What the task requires - Repeat every line of the items below word for word, leaving out the pictures.
-- begin Task material --
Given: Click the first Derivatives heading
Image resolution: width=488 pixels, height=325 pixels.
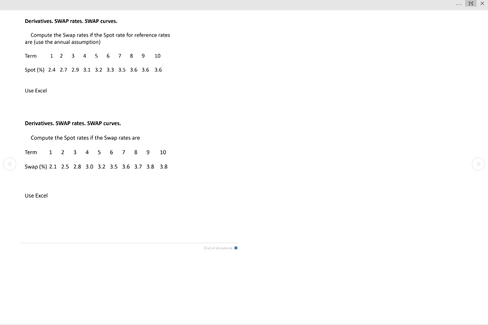Looking at the screenshot, I should tap(71, 21).

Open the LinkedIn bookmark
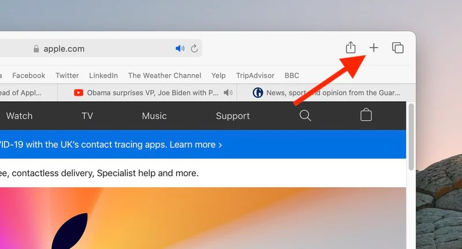(x=103, y=76)
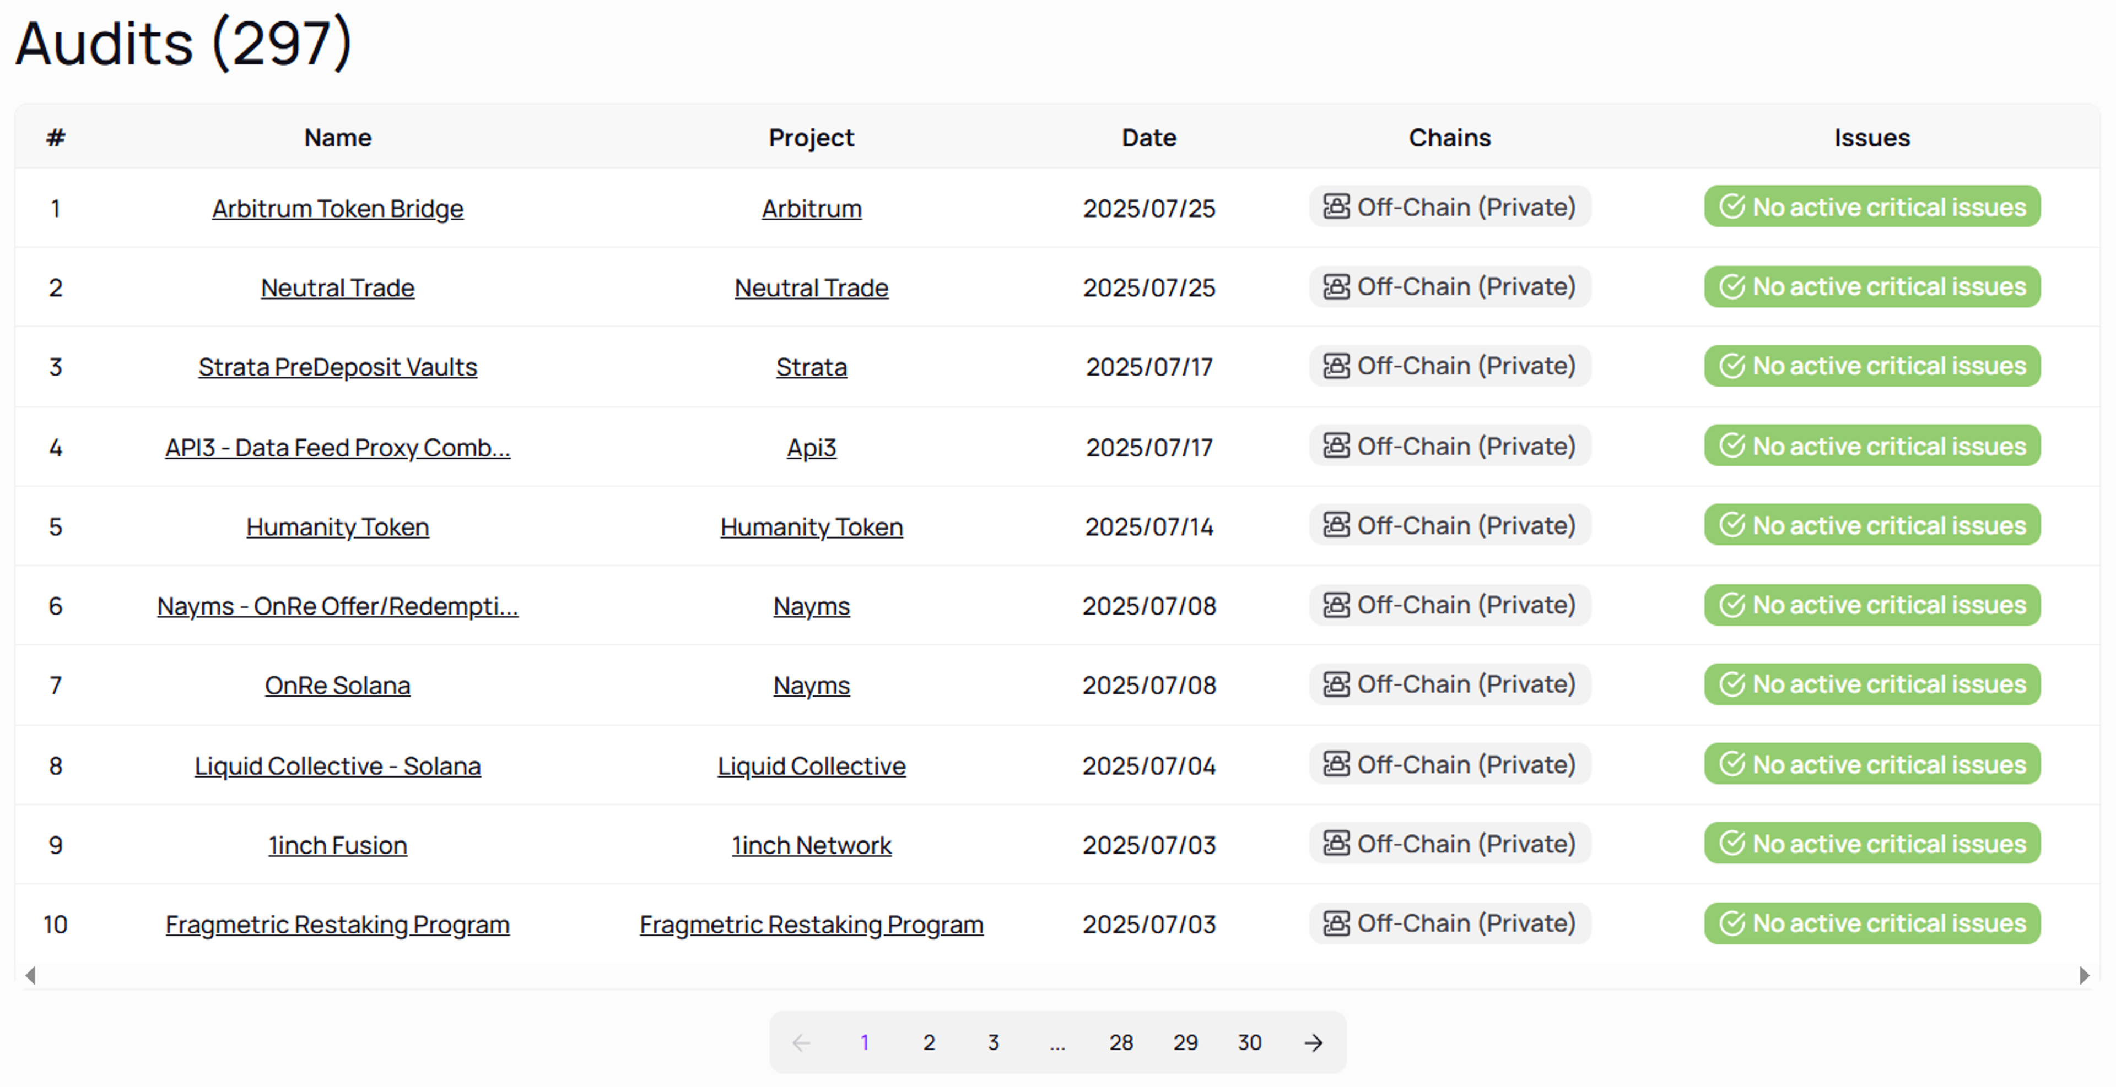Open the Liquid Collective project link
Screen dimensions: 2116x1087
pos(811,764)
-- end Task material --
Answer -
Given: Click the first Derivatives heading
Image resolution: width=488 pixels, height=325 pixels.
Looking at the screenshot, I should tap(71, 21).

Open the LinkedIn bookmark
(x=103, y=76)
Open the Liquid Collective project link
Screen dimensions: 2116x1087
pos(811,764)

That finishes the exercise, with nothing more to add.